●一般的な選択肢はプッシュバックする
夢を追い続けるか、必要に屈するか。これは過酷な選択だと感じるかもしれない。だが、創造的に考えれば、自分が想像している以上にたくさんの、そして当初提示されたよりも数多い可能性があるものだ。
たとえば、筆者のあるクライアントは、新しいビジネスを立ち上げたばかりのタイミングで、コロナ禍の打撃を受けた。資金難に陥る一方で、自分を雇用したいと声をかけてくれた友人がいて、彼はどうすべきか悩んでいた。自分のビジネスを諦めて、1年前に辞めたような会社勤めに戻るべきなのか。
しかし、筆者と議論しているうちに、ほかにも選択肢があることに気づいた。彼は現在、友人からのオファーをコンサルティング契約に変更できないか交渉している。コンサルティング契約であれば、自分のビジネスを続けることが可能だ。経済的な安定を確保しつつ、起業という夢を追い続けることができる。
たいていの場合、選択肢は2つだけではないこと、そして仕事のオファーのほとんどは交渉可能であることを覚えておこう。
●隙間時間を自分の目標のために使う
コロナ禍によるプレッシャーで、多くの人が燃え尽きを経験し、限界を超えていると感じてきた。そうした状況で、長期的なキャリア開発のための時間を捻出するのは、とうてい無理な話だと思うかもしれない。
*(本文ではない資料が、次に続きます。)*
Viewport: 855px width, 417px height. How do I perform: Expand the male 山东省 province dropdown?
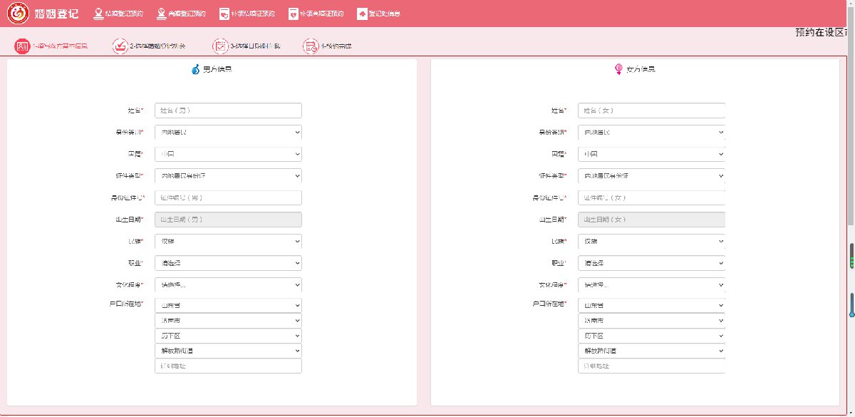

だが、ほんのわずかの時間でも、上手に使えば貴重な時間になる。
たとえば、運動や雑用をしている時、音楽の代わりに専門能力開発のポッドキャストやオーディオブックを聞けば、1年で数十冊の本を「読む」ことができる。
生産性の高さで知られるペンシルバニア大学ウォートンスクール教授のアダム・グラントは、ミーティングの合間の数分(往々にして雑談やSNSで終わってしまいがちだ)を利用して、自分が取り組んでいるマイクロゴールを進捗させる。
時間が空いた3分間を使って、ネットワーク構築のメールを送ったり、リサーチ中のトピックに関連する記事を2つか3つダウンロードしたりすることは、たいしたことではないように見えるかもしれない。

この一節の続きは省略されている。